Task to carry out: Find the lines in the listing below that have the word "Switch" and give their count, nothing else.

Provided entries below:

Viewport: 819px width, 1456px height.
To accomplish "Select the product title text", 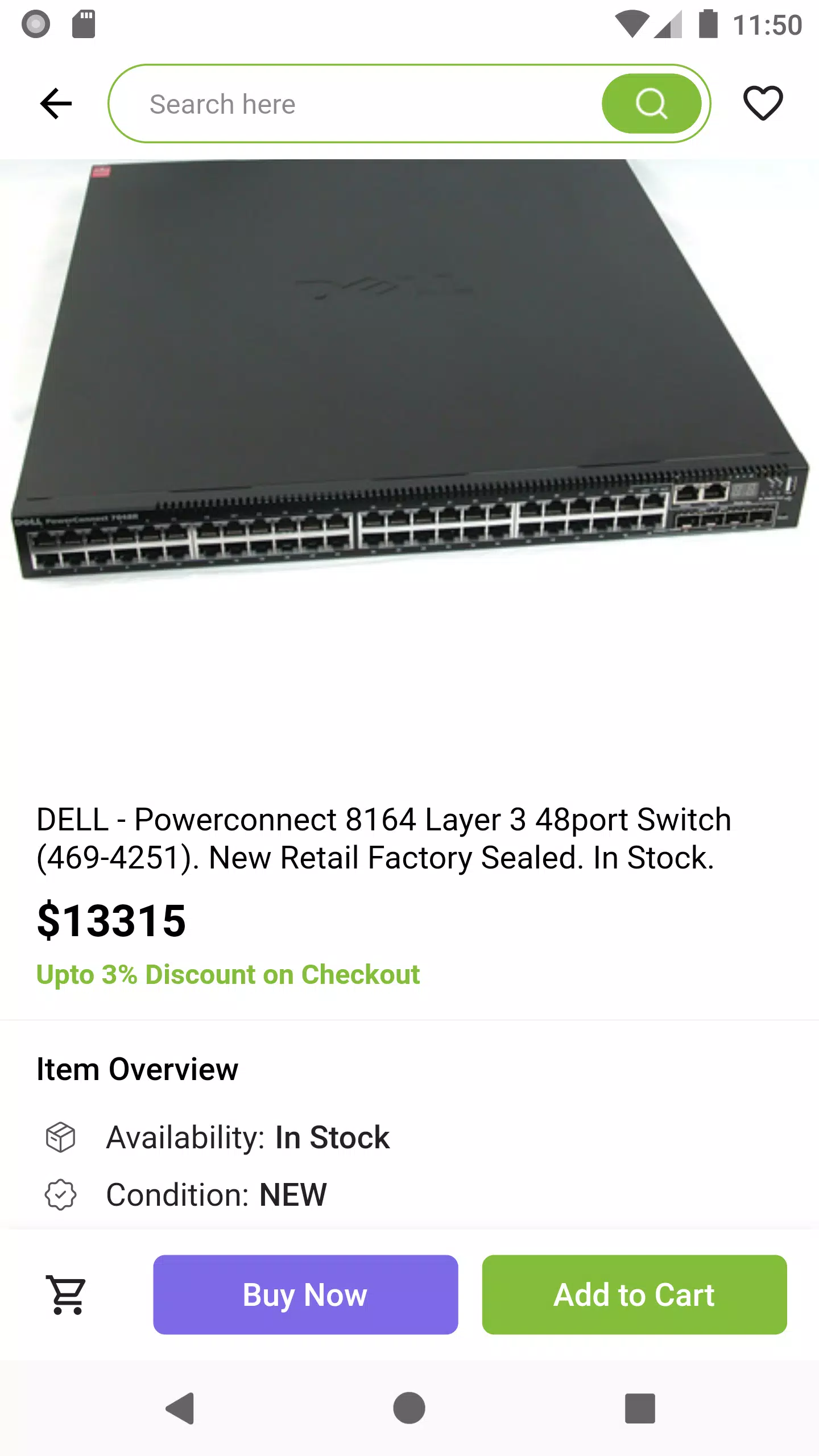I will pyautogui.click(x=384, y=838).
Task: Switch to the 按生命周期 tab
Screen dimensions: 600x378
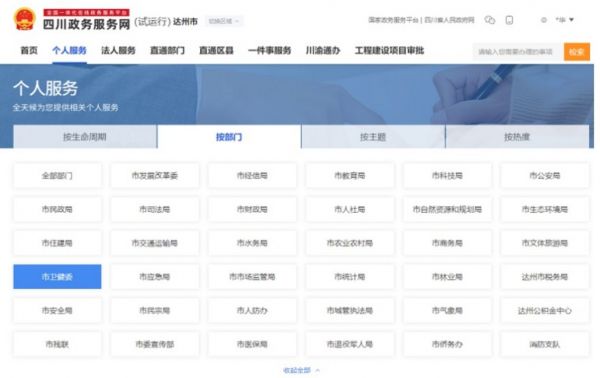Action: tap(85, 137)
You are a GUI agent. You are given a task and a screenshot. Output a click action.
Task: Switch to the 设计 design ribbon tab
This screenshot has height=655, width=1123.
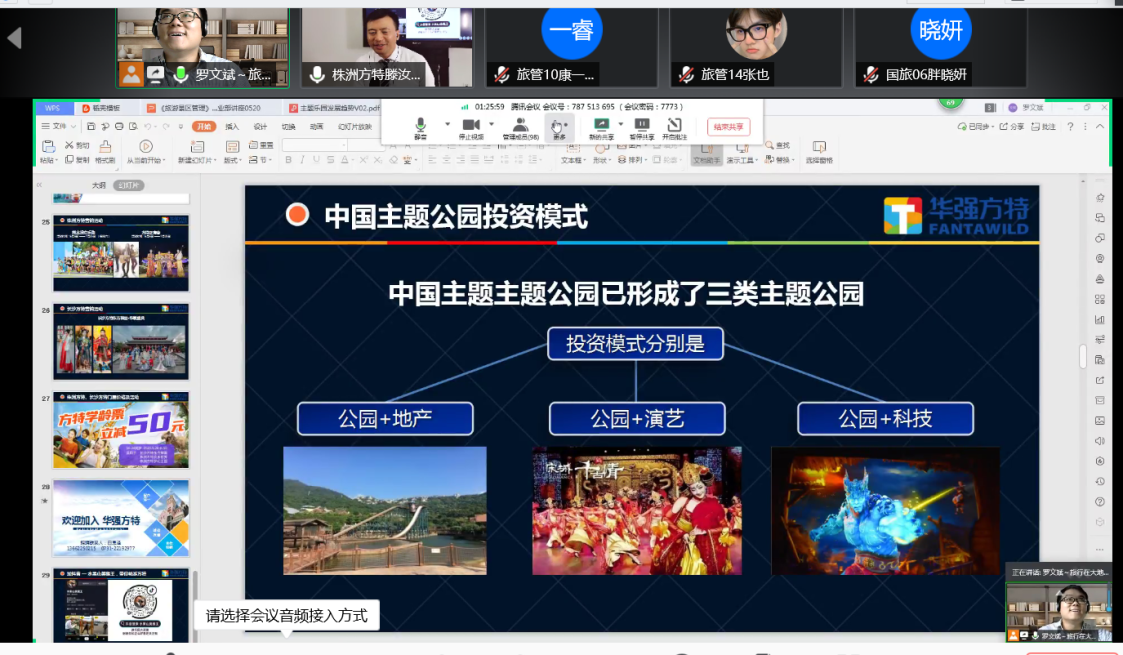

End of Provided entries.

Finished exercise: 2